Tras la convulsa etapa de la Guerra de Independencia, en 1902 la entidad se recupera y alcanza los diez millares de socios.
El primero de enero de 1906 se firma la escritura por la cual se adquieren los terrenos limitados por las calles Prado, San Rafael, San José y Consulado, rectángulo que contiene al Teatro Nacional, antes Tacón. En ese lote urbano se concluye, en 1914, el imponente edificio neobarroco que hoy admiramos, obra del arquitecto belga Paul Beleu.

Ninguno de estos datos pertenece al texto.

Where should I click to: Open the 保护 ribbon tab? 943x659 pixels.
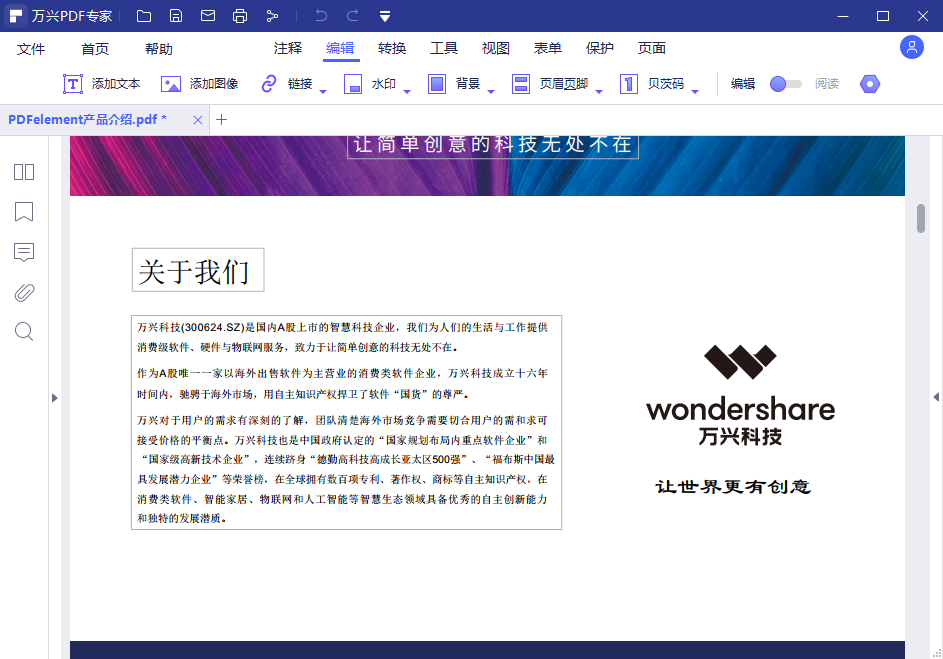tap(599, 47)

En su base, como primera piedra, yace un bloque granítico, tallado en las canteras de Lugo, y que allí reposa como un símbolo de la saudade por la tierra natal y como una prueba de que no han dejado morir a la galleguidad.
Nada de esto lo presenció Waldo Álvarez Insúa. El periodista pontevedrés amó —sin dudas— a esta tierra, empezando por su esposa, la cubana Sara Escobar, con la cual tuvo seis hijos. Pero no entendió nuestras ansias de respirar a pulmón libre, por lo cual, cuando la Metrópoli va de retirada él abandona la Isla, para no regresar jamás. Le escribe entonces a un cuñado: “No podría ver, sin una tristeza mortal, otra bandera en el Morro que no fuera la española. Llámale a esto egoísmo o fanatismo pero, te lo repito, si no me marcho me muero”.
De todas maneras, el 10 de agosto de 1938, cuando en Madrid cierra los ojos por vez postrera, de seguro sabe que nos ha legado, para todos los siglos, un majestuoso elemento del paisaje habanero.